The group left the arena briskly and slipped down the passageway.

Instead of turning the way they'd come, they moved counter-clockwise around the old tower. The wall of the arena vibrated with the voices and stomping of feet to their left. The guards posted at each archway paid them little more than a glance, though a few nodded at Kaz, who kept a brisk pace, his face buried in his collar.

Viktorya was so deep in thought that she nearly missed it when Kaz held up a hand for them to slow. They'd rounded a bend between two archways and were in the cover of a deep shadow. Ahead of them a medik was emerging from a cell accompanied by guards, one carrying a lantern.

"He'll sleep through the night." the medik said. "Make sure he drinks something in the morning and check his pupils. I had to give him a powerful sleeping draft."

As the men moved off in the opposite direction, Kaz gestured the group forward. The door in the wall was solid iron, broken only by a narrow slot through which to pass the prisoners meals. Kaz bent to the lock, producing his picks.

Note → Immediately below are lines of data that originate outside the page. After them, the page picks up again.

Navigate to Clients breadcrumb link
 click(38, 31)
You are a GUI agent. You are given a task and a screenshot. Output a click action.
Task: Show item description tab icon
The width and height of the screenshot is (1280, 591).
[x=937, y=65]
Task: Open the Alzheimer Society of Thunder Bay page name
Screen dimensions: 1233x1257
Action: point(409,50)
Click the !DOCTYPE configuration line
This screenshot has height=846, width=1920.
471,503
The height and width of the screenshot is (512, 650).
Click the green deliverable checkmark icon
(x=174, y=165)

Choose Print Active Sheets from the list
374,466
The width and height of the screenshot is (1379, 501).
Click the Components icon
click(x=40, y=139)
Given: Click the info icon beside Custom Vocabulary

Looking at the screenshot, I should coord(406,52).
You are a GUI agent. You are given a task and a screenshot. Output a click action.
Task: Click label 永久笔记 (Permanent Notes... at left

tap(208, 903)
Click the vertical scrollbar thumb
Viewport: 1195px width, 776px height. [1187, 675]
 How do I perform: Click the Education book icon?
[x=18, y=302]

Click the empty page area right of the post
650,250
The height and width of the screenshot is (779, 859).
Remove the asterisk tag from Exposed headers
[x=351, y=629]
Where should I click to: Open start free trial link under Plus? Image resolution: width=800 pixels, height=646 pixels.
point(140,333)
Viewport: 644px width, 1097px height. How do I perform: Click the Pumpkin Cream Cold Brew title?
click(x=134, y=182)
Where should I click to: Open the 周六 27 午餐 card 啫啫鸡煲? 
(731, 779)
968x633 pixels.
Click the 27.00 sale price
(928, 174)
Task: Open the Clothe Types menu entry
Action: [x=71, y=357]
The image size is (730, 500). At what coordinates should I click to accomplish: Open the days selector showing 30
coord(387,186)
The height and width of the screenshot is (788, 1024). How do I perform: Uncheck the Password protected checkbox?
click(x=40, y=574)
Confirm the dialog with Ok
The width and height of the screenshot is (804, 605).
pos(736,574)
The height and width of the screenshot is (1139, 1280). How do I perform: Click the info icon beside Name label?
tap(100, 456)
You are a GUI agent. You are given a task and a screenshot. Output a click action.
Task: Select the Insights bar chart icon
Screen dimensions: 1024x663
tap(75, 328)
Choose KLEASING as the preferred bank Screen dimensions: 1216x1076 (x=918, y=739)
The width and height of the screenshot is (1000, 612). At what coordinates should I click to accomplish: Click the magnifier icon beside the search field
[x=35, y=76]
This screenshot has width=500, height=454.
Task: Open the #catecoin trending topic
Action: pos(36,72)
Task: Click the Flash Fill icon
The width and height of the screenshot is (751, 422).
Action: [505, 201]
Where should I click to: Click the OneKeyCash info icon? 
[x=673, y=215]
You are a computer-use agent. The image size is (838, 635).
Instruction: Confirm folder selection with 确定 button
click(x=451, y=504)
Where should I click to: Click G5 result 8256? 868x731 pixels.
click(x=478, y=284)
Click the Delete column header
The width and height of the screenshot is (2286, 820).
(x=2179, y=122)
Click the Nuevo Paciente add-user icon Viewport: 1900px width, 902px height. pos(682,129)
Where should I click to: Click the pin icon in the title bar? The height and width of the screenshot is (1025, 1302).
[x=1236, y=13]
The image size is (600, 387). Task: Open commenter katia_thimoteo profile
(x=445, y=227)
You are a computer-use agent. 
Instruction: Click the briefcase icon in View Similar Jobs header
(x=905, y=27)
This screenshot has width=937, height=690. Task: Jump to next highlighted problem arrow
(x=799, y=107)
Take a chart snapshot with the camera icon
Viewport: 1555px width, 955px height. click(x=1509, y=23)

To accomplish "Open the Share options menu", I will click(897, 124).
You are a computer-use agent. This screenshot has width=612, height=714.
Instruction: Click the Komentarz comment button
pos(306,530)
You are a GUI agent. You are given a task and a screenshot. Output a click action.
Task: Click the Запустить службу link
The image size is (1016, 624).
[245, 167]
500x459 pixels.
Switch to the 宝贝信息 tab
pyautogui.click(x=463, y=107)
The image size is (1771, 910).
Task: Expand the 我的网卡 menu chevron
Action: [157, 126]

Behind Viktorya, Nina eyed the crude door. "This place is barbaric."

Viktorya peered behind her to her Ravkan friend. "Most of the better fighters sleep in the old tower. Keeps them away from the rest of the population."

She watched Nina glance left and right to where bright light spilled into the corridor from the arena entryways. There were guards standing in those doorways, distracted maybe, but all one needed to do was turn his head.

If they were caught here, the guards might not even bother handing them over to the stadwatch for trial and just shove them into the ring to be eaten by a tiger. Viktorya shuddered at the thought.

Witnessing the one fighter catch himself on fire had been harkening enough.

Maybe something less dignified. She thought bleakly. A swarm of angry voles.

It took Kaz a few quick heartbeats to pick the lock. The door creaked open and they slipped inside.

The cell was pitch black and had Viktorya's spine locking up tightly. She hated this place. It reminded her too deeply of the cell she and her family had endured before the General decided to dispatch them.

A brief moment passed, and the cold green glow of two bonelights flickered to life beside her. Inej and Zahra were both holding the glowing little globes aloft. The substance inside was made from the dried and crushed bodies of luminous deep sea fish. They were common among crooks in the Barrel who didn't wish to get caught in a dark alleyway, but couldn't be bothered to lug around a lantern.

Viktorya pulled out her own and shook it, activating the light. At least it's clean. She thought as her eyes adjusted to the gloom.

Barren and icy cold, but not filthy.

She saw a pallet of horse blankets and two buckets placed against the wall, with one bloody cloth peeking over the rim.

This was what the men of Hellgate competed for: a private cell, a blanket, clean water, a bucket for waste.

Viktorya scoffed. How generous.

Matthias Helvar was sleeping with his back to the wall. Even in the dim illumination of the bonelights, she could see the Fjerdan's face was beginning to swell. Some kind of ointment has been smeared over his wounds - calendula.